ASSIGNED TASK 1:
For each statement about Cinchona antioquiae below, say whether it agrees with the article on that species (yes or no), and quote the article's exact deciding words: (a) The species grows at elevations of 1600-1800 m. (b) The species was described in 2008. (c) The species can grow up to 18 m high.
ASSIGNED TASK 2:
Extend the article on the plant Cinchona antioquiae with a few sentences that follow on from its last line.

SELECTED EXTRACT:
Start of Block

Scientific classification
- Kingdom: Plantae
- Clade: Embryophytes
- Clade: Tracheophytes
- Clade: Angiosperms
- Clade: Eudicots
- Clade: Asterids
- Order: Gentianales
- Family: Rubiaceae
- Genus: Cinchona
- Species: C. antioquiae
- Binomial name: Cinchona antioquiae L.Andersson

= Cinchona antioquiae =

- Genus: Cinchona
- Species: antioquiae
- Authority: L.Andersson
- Conservation status: LC

Species of flowering plant

Cinchona antioquiae is a species of flowering plant in the family Rubiaceae. It is a shrub or tree with papery leaves, pink or purple flowers, and capsule fruits. The species is native to Colombia.

Cinchona antioquiae was described in 1998, and is listed as of Least Concern by the IUCN.

==Taxonomy==
The species was described by Bengt Lennart Andersson in 1998.

==Distribution==
Cinchona antioquiae is native to the wet tropical biome of Colombia. The species grows in the Cordillera Central and Cordillera Occidental, at elevations of 1600-1800 m.

The species grows in forests on steep slopes, at the edges of forests, and solitary in pastures.

==Description==
Cinchona antioquiae is a shrub or tree. It is one of the largest species in the genus Cinchona, growing up to 18 m high, and around 15 cm wide at breast height.

End of Block

DATA BELOW:
Start of Block

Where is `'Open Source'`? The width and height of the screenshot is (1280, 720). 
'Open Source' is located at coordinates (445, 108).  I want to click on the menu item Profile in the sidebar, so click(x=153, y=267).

End of Block

WRITTEN RESPONSE 1:
(a) Yes: "at elevations of 1600-1800 m."
(b) No: "The species was described by Bengt Lennart Andersson in 1998."
(c) Yes: "growing up to 18 m high."

WRITTEN RESPONSE 2:
The leaf stems are 0.9-4 cm long. The leaves are obovate, papery when dry, 8.5-23 cm long, and 2.6-13 cm wide.

The calyx is 1.7-3.7 mm long, and has 0.4-1.3 mm long lobes. The corolla is a pink or purple, 14-21 mm long tube, which has 4.6-7.1 mm long lobes. The flowers have been noted to be strongly fragrant.

The fruit is a dehiscent, ellipsoid to subcylindrical capsule, with a papery endocarp. The seeds are 10-14 mm long, and 1.6-2.9 mm wide.

Cinchona antioquiae is similar to, and sometimes misidentified as, Cinchona pubescens.

==Conservation==
In 2019, the IUCN assessed Cinchona antioquiae as of Least Concern.

==Nomenclature==
In Spanish, the species is known as Tabaquillo.